* _VORLIEGENDER TEXT_:
-*-*-
Gerhard Schröder - Laudator 1999
"Verehrte, liebe Frau Friedrichs, meine sehr verehrten Damen und Herren. Ich bin sehr gerne gekommen. Vor allem Hanns-Joachim Friedrichs wegen, den seine Freunde Hajo nennen durften. Aber natürlich auch der Preisträger wegen. Hätte ich allerdings gewusst, dass Herr von Lojewski Rilkes Panter hier verballhornt, hätte ich es mir noch mal überlegt. Denn als Liebhaber dieser großartigen Lyrik muss man das dann wohl.
Aber im Ernst, ich bin auch gerne gekommen um deutlich zu machen, dass es mir wir anderen daran liegt und wichtig ist, in welche Richtung sich Journalismus in unserem Land entwickelt. Weil diese Frage auch damit zusammen hängt, wie sich die demokratische Öffentlichkeit in Deutschland insgesamt entwickelt. Und das liegt dann ja auch in der Absicht derjenigen, die sich Gedanken gemacht haben über den gesellschaftlichen Nutzen des Hanns-Joachim-Friedrichs-Preises, den Sinn für journalistische Qualität wach zu halten. Also Preisträger zu finden, die für kenntnisreiche Informationen und für kritische und wo immer es auch geht für souveräne Kommentierung stehen. Der Preisträger des Jahres 1999, Wolf von Lojewski, ist Moderator, oder wie man in seiner zweiten Muttersprache sagt Anchorman, des hintergründigen ZDF-Nachrichtenmagazins Heute-Journal, einer Sendung, der es auch Dank seiner Person immer wieder gelingt, das Tagesgeschehen einordnend zusammenzufassen und für die Zuschauer informativ zu präsentieren. Übrigens, das gilt auch dann, wenn ich mal wieder dran bin.
-*-*-
* _GEGEBENE AUFLISTUNG_:
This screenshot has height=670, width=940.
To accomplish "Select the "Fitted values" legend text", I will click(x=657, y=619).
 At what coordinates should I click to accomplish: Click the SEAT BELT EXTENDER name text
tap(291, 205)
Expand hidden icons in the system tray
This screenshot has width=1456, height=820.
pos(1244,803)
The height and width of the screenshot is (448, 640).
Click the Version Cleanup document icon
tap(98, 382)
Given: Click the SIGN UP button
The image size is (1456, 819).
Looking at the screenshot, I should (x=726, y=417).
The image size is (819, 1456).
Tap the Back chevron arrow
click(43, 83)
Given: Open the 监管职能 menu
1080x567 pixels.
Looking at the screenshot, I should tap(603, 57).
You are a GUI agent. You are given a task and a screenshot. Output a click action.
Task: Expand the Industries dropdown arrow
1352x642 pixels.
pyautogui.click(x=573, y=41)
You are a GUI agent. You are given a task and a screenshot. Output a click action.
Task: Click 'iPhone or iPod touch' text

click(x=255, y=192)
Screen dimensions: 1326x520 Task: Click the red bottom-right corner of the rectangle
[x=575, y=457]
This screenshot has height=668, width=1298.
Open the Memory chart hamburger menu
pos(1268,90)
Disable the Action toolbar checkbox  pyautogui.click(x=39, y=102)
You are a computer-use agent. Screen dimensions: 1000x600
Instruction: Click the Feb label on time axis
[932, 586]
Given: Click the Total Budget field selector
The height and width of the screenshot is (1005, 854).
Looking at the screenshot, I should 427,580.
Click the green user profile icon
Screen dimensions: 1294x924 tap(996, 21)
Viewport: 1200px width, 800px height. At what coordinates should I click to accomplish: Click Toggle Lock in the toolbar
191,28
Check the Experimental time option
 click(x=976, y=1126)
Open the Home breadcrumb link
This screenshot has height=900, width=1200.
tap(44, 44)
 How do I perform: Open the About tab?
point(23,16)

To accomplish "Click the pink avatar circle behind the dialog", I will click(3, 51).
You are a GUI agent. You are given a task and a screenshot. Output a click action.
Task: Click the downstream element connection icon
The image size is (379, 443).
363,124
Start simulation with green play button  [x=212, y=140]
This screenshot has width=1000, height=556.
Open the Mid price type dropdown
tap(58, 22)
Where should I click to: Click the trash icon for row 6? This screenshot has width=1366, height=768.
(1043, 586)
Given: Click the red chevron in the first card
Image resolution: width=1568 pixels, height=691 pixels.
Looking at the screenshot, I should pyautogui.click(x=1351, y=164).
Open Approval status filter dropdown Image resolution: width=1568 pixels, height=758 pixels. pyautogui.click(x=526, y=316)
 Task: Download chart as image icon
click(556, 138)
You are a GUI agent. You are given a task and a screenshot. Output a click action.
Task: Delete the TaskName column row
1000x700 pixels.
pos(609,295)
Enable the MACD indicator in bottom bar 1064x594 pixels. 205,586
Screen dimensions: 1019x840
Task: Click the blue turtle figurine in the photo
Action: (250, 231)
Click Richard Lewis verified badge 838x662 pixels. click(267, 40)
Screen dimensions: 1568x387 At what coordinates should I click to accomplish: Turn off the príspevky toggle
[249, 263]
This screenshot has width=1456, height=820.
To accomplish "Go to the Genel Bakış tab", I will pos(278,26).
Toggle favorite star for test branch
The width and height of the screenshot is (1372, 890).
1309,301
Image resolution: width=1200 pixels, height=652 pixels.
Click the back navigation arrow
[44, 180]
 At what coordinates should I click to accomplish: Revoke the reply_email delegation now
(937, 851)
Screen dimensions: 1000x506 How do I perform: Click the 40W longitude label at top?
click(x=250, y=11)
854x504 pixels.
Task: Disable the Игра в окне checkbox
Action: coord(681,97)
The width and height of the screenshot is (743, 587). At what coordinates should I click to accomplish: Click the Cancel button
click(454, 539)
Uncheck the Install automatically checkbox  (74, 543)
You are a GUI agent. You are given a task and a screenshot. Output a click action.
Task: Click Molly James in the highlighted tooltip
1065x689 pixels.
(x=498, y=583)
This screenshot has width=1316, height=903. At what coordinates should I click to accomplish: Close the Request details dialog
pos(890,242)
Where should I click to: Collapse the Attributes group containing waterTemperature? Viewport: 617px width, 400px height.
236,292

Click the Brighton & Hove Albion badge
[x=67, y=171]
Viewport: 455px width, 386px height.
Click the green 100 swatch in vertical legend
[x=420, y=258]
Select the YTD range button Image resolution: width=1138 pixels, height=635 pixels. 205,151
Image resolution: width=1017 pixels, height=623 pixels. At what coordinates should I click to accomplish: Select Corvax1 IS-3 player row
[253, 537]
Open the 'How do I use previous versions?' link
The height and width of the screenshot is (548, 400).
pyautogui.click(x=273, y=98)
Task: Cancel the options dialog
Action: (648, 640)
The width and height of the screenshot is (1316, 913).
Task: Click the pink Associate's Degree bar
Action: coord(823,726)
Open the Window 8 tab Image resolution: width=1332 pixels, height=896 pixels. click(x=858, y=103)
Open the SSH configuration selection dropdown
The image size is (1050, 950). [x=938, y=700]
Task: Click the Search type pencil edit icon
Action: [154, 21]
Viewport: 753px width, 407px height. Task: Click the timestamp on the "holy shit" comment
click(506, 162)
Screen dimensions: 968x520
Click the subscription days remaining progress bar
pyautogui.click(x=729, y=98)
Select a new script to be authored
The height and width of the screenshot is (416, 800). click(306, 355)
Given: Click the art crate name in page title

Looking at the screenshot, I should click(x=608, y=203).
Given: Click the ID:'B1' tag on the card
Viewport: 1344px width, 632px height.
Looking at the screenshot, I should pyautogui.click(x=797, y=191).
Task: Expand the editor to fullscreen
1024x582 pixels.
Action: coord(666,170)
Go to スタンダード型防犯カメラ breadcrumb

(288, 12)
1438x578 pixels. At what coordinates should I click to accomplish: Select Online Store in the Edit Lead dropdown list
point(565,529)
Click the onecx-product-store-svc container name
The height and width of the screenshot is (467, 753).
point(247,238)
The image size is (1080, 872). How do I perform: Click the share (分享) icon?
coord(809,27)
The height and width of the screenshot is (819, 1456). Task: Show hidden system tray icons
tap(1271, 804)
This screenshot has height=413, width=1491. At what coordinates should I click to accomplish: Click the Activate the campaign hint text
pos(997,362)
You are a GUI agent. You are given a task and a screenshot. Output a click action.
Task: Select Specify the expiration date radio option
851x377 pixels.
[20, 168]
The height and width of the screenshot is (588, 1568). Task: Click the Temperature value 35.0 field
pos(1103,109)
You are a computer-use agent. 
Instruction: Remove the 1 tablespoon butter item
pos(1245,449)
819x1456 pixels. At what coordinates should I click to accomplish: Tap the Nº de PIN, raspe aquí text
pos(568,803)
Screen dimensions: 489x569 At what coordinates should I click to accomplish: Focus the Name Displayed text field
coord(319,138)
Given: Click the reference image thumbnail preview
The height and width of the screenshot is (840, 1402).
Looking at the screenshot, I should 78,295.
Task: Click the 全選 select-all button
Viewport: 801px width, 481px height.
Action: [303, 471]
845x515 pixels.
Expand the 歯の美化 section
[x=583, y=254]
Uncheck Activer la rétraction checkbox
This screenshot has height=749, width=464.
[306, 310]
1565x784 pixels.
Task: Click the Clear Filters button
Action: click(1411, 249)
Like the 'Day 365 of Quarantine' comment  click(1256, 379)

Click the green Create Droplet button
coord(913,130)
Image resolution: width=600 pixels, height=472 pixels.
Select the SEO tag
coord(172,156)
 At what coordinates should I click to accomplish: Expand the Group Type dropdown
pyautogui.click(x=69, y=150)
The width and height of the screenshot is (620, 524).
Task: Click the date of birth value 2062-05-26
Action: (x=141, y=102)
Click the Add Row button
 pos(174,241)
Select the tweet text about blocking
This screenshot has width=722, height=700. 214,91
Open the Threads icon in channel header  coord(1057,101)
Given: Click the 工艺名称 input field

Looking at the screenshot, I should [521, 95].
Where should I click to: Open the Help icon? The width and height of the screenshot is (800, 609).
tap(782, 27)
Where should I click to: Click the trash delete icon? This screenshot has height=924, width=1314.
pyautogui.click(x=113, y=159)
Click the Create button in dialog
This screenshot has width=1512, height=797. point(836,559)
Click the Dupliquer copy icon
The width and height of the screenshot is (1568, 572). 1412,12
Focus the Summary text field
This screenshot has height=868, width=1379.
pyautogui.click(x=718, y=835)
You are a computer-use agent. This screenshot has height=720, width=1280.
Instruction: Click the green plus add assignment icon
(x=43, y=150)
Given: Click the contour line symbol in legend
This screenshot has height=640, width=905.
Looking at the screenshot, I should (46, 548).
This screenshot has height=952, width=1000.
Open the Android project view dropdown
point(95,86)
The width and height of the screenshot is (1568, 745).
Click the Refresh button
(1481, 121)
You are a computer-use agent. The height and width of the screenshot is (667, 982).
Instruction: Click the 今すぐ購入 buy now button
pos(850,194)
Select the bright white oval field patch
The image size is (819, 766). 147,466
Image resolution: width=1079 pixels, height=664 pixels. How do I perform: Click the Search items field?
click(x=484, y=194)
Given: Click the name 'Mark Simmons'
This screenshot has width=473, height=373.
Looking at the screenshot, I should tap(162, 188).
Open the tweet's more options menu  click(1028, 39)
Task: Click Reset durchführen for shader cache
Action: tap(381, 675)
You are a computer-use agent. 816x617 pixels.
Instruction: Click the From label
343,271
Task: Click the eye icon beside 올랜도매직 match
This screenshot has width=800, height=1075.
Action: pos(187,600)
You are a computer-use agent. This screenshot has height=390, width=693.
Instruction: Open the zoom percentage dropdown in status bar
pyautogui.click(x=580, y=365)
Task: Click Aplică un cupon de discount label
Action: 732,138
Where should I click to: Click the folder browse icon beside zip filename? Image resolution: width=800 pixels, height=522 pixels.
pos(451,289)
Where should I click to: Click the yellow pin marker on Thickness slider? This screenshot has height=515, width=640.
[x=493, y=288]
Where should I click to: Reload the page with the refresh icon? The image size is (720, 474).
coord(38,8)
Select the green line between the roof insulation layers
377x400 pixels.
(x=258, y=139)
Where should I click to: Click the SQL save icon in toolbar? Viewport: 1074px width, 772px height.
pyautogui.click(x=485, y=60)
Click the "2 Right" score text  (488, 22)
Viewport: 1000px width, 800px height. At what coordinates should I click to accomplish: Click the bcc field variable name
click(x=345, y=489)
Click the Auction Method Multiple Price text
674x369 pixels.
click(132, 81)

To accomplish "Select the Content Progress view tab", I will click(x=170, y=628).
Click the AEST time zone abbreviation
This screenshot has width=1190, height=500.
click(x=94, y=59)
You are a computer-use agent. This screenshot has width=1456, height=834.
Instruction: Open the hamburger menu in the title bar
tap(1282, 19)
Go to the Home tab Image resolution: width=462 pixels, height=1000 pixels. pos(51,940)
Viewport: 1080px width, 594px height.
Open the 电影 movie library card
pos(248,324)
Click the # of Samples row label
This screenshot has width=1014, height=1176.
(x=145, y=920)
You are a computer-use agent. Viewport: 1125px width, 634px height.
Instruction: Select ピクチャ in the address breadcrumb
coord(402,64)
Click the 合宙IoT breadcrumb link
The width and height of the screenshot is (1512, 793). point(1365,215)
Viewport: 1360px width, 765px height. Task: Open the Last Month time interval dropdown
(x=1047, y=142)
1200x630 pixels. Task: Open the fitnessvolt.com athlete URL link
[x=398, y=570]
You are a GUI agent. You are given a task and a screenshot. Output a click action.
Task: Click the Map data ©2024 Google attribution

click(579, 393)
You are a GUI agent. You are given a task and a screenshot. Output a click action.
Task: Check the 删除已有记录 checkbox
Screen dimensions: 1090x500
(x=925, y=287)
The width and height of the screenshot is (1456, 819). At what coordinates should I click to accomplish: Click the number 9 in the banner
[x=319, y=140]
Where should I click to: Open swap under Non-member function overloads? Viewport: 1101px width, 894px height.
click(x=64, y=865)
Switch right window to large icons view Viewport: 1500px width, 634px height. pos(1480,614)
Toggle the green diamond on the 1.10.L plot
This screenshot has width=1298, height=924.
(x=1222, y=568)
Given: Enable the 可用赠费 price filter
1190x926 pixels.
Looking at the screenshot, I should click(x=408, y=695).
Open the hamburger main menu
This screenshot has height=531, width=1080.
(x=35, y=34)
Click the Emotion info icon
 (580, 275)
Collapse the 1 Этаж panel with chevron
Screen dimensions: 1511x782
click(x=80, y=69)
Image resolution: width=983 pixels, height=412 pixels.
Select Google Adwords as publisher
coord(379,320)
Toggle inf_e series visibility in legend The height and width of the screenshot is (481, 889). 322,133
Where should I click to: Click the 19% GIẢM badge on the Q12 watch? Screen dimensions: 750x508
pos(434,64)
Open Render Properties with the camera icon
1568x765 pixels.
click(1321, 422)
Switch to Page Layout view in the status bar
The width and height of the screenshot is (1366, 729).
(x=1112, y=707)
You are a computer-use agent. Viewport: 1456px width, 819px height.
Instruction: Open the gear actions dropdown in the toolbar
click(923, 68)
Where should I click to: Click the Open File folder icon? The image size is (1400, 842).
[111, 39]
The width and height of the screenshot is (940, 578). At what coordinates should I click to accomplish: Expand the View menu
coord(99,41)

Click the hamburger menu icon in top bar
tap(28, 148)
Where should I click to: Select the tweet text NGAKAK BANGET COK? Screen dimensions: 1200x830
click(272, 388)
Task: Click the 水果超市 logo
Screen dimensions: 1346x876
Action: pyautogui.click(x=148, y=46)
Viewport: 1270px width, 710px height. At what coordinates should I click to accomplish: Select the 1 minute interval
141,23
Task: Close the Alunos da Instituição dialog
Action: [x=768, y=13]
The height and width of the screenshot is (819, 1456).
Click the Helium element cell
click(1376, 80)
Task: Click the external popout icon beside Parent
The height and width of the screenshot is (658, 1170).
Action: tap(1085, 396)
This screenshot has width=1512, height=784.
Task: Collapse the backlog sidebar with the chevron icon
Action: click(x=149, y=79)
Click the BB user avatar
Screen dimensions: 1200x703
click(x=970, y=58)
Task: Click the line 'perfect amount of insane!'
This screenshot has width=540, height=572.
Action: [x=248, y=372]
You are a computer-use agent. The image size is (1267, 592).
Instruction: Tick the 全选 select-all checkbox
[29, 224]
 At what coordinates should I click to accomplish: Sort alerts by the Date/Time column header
-*-*-
* _AUFGABEN_:
**1.** Beantworten Sie anhand der Rede zum Hanns-Joachim-Friedrichs-Preis folgende Fragen:
(a) Wie durften die Freunde Hanns-Joachim Friedrichs nennen?
(b) Wer ist der Preisträger des Jahres 1999?
(c) Welches Nachrichtenmagazin moderiert der Preisträger?
**2.** Schreiben Sie aus der Rede zum Hanns-Joachim-Friedrichs-Preis den Abschnitt von „Gerhard Schröder - Laudator“ bis einschließlich „das dann wohl.“ wortgetreu ab.

* _LÖSUNGEN JE AUFGABE_:
**1.**
(a) Hajo
(b) Wolf von Lojewski
(c) Das Heute-Journal des ZDF

**2.**
Gerhard Schröder - Laudator 1999
"Verehrte, liebe Frau Friedrichs, meine sehr verehrten Damen und Herren. Ich bin sehr gerne gekommen. Vor allem Hanns-Joachim Friedrichs wegen, den seine Freunde Hajo nennen durften. Aber natürlich auch der Preisträger wegen. Hätte ich allerdings gewusst, dass Herr von Lojewski Rilkes Panter hier verballhornt, hätte ich es mir noch mal überlegt. Denn als Liebhaber dieser großartigen Lyrik muss man das dann wohl.